AIOps

Join this online group to communicate across IBM product users and experts by sharing advice and best practices with peers and staying up to date regarding product enhancements.

View Only

Back to Blog List

Understanding IBM Cloud Pak for Watson AIOps Capability Metrics for Capacity Sizing

By SREEDHAR KODALI posted Sat July 10, 2021 04:39 AM

Co-author: Eric Erpenbach, Program Director

There are many different AIOps products to choose from with various capabilities to bring insights into the activities of IT environments. The goal for these products is to simplify the management and, more importantly, resolve issues when they occur or even recognize when an error is going to occur. As part of this, some products focus on applying AI to the information from the IT environment, while others focus on how to communicate the information and provide options to resolve issues. While comparing the different capabilities is a key determinant in selecting the best product, it is also important to look at the capacity that can be supported by the capabilities. It is the capacity that might be the deciding factor in the selection of product that will meet the needs of your IT environment.

Before discussing the capacity, let’s begin with a brief introduction to Watson AIOps.

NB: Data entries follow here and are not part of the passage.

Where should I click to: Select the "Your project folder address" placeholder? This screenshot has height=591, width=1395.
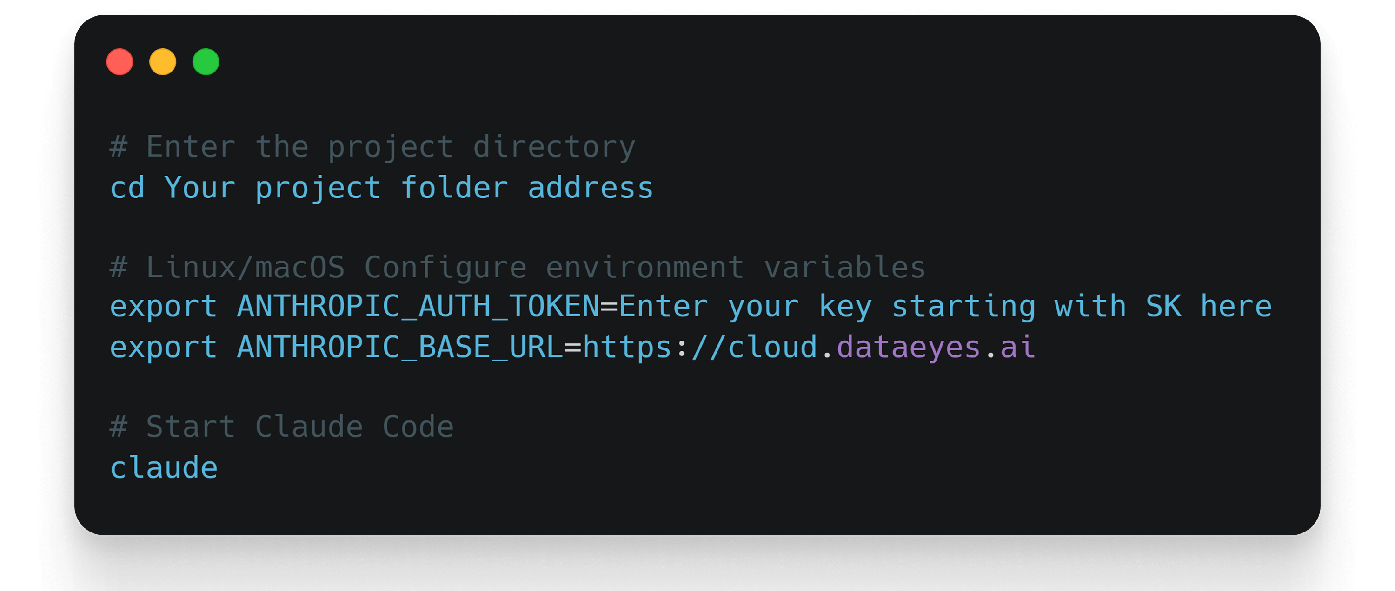tap(408, 188)
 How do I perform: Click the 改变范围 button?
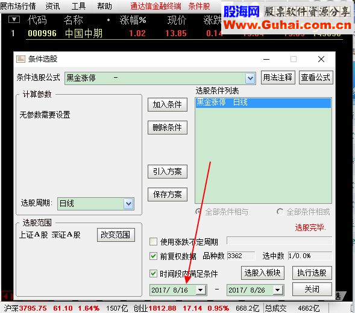click(x=116, y=235)
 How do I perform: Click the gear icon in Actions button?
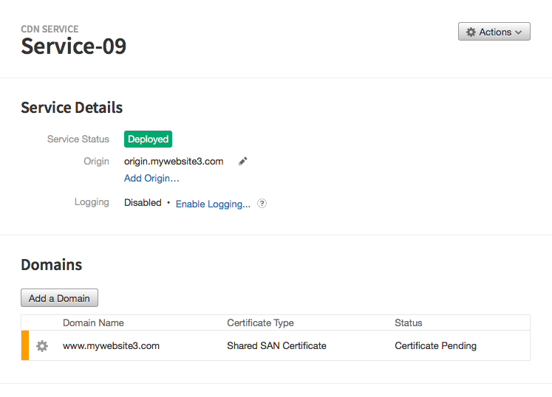[471, 32]

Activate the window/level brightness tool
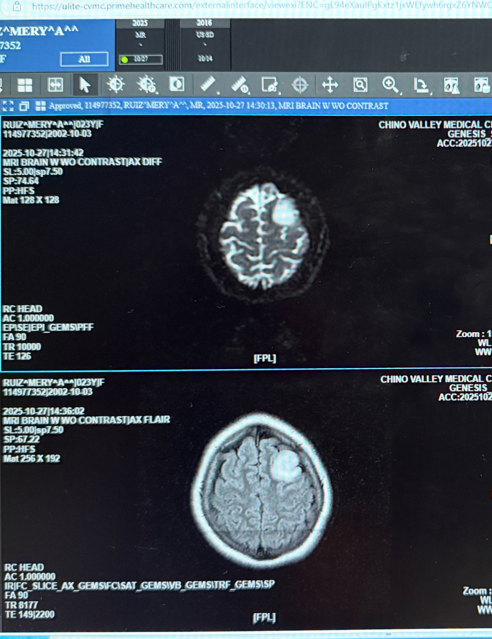coord(116,85)
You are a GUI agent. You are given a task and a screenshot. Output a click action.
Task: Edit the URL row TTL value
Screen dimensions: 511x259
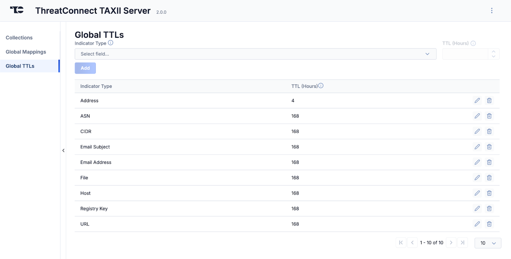(477, 224)
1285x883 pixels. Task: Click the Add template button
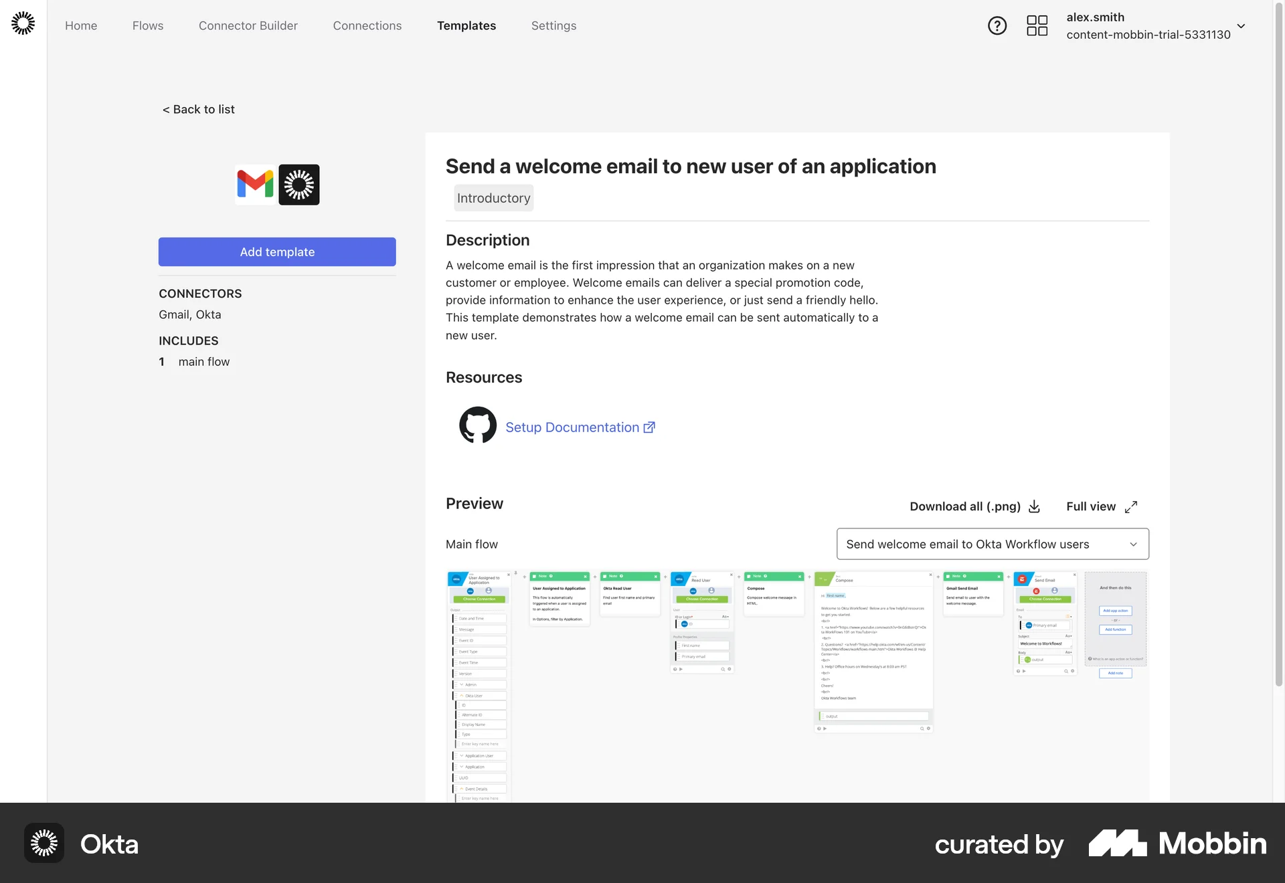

IBM Cloud Pak for Watson AIOps 3.1 (for convenience, referred to as “Watson AIOps” for the rest of this blog) offers a set of capabilities to predict, communicate and resolve events before they develop into serious problems. By collecting information from multiple data sources like logs, metrics, and events, as well as topology and application information, it helps CIOs and SREs by uncovering hidden insights. Those insights may allow for proactive steps to be taken to prevent a failure or allow for issues to be resolved with little intervention. These insights can also be directly delivered in near real time into team collaboration tools like Slack or Microsoft Teams.

In short, Watson AIOps provides you with an unprecedented visibility into your organization’s infrastructure and applications, predicting failures and facilitating problem resolution.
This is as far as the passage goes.